Knots, Donuts, Surfaces, and Teacups (2000)
with Jim Belk, Maria (Sloughter) Belk, Cynthia (Bowers) Francisco, Leah Gold, and Kathryn Nyman
We worked with the girls using paper, playdough, and donuts to study properties of surfaces. The girls created mobius strips, and experimented by guessing how many twists and pieces would appear after cutting them. Some of the girls tried different methods of cutting and inadvertently started with extra twists which yielded results that were surprising to girls and grad students alike. We then made hexaflexagons before deforming playdough teacups into donuts. Afterwards, they took real donuts, wrapped string around them, and ate them, forming torus knots.

Origami ImagirO (2001)
with Angela Baldo, Maria (Sloughter) Belk, Leah Gold, and Debra Goldberg,
with additional help presenting by Kathryn Nyman, Suzanne Shontz, and Eileen Tan
We worked with the girls using kami, origami paper, to study symmetry. The girls created units which were the building blocks for the polyhedra. The units themselves had a symmetry, as many of us discovered; right-handed units would only fit with other right-handed units, and left-handed with other left-handed. The girls paired up and used these units to create a cube. Then, each pair of girls was challenged to create a cube that was a mirror image of the first cube. After playing with the two mirror image cubes for a while, we dicsovered that there was no way to rotate one to get the other. Angela Baldo presented a poster on this at the 3rd Origami in Math, Science, and Education conference in California.

The Secret of Nim (2002, 2003)
with Maria (Sloughter) Belk, Cynthia (Bowers) Francisco, Leah Gold, Evguenii Klebanov, Rajmohan Rajagopalan, and Treven Wall
We worked with a group of girls using M&Ms and pretzels to study the game of Nim. We started by having the girls pair up to play the 20 game: Starting at the number 20, each player takes turns subtracting an integer between 1 and 4 until zero remains; the player who ends at zero wins. After playing the game for a bit, the girls found the pattern and generalized it to similar games. Then the entire group challenged an "Expert" (one of the graduate students) to a game, and by correctly deciding whether or not to go first the girls defeated the Expert! From there the group moved on to two-pile Nim, where players take turns removing however many items they want from exactly one of two piles. The player who takes the last item wins. Some of the girls solved this and moved on to the three-pile case. After experimenting with different strategies for a while, the entire group challenged and defeated the Expert.

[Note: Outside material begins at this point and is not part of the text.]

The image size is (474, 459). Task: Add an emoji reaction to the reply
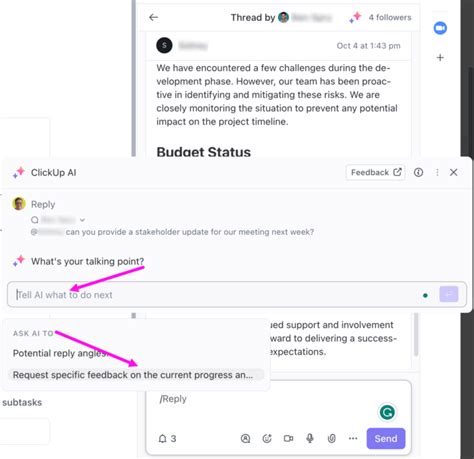click(267, 439)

Fortune Telling for the 21st Century (2004)
with Maria (Sloughter) Belk, Evguenii Klebanov, Mia Minnes, Jonathan Needleman, and Treven Wall
We worked with a group of girls doing probability puzzles. At the beginning of the workshop we asked the girls, "What is mathematics?" Answers ranged from "numbers", "shapes", and "complicated" to "thinking", "learning", and "laughing". We also consulted an oracle, who told us, "You will change your mind about this." We then proceeded to try different puzzles. For each puzzle, the girls predicted what the most likely outcome would be, collected data on what happened during their experiment, and then compared the results to their predictions. After experimenting for a while, the girls developed an intuition for what was happening. They were able to come up with reasons why some outcomes were more likely than others. At the end of the workshop, we asked some of the more apprehensive girls whether they changed their minds about math. They had: "Math can be fun."

Smart Bubbles (2005)
created and presented with Maria Belk, David Biddle, Evguenii Klebanov, and Alex Meadows
and aided by the additional creative insights of Mia Minnes, Jonathan Needleman, and Treven Wall
We worked with a group of girls and approximately seven gallons of bubble solution in order to study minimal surfaces. We began by having the girls bend wire into different shapes and seeing what surfaces form when they are dipped into bubble solution. The bubble solution wants to find a way to connect the wire using the smallest amount of solution possible. The girls made interesting shapes, including circles, hearts, and spirals. We then used this idea along with transparent pieces of plastic held together with wooden pegs to find out how to connect three points in space (the pegs) using the smallest amount of material. The students guessed at the best way to connect them, measured their prediction with rulers, and then experimented by dipping the plastic into the bubble solution and shaking off the excess. The connections that the bubbles made showed the shortest pathway. After experimenting a couple of times with different arrangements of pegs, their predictions became quite accurate. Some even found experimental error in their measurements to account for the slight differences! All in all, a lot of good clean fun was had by everyone!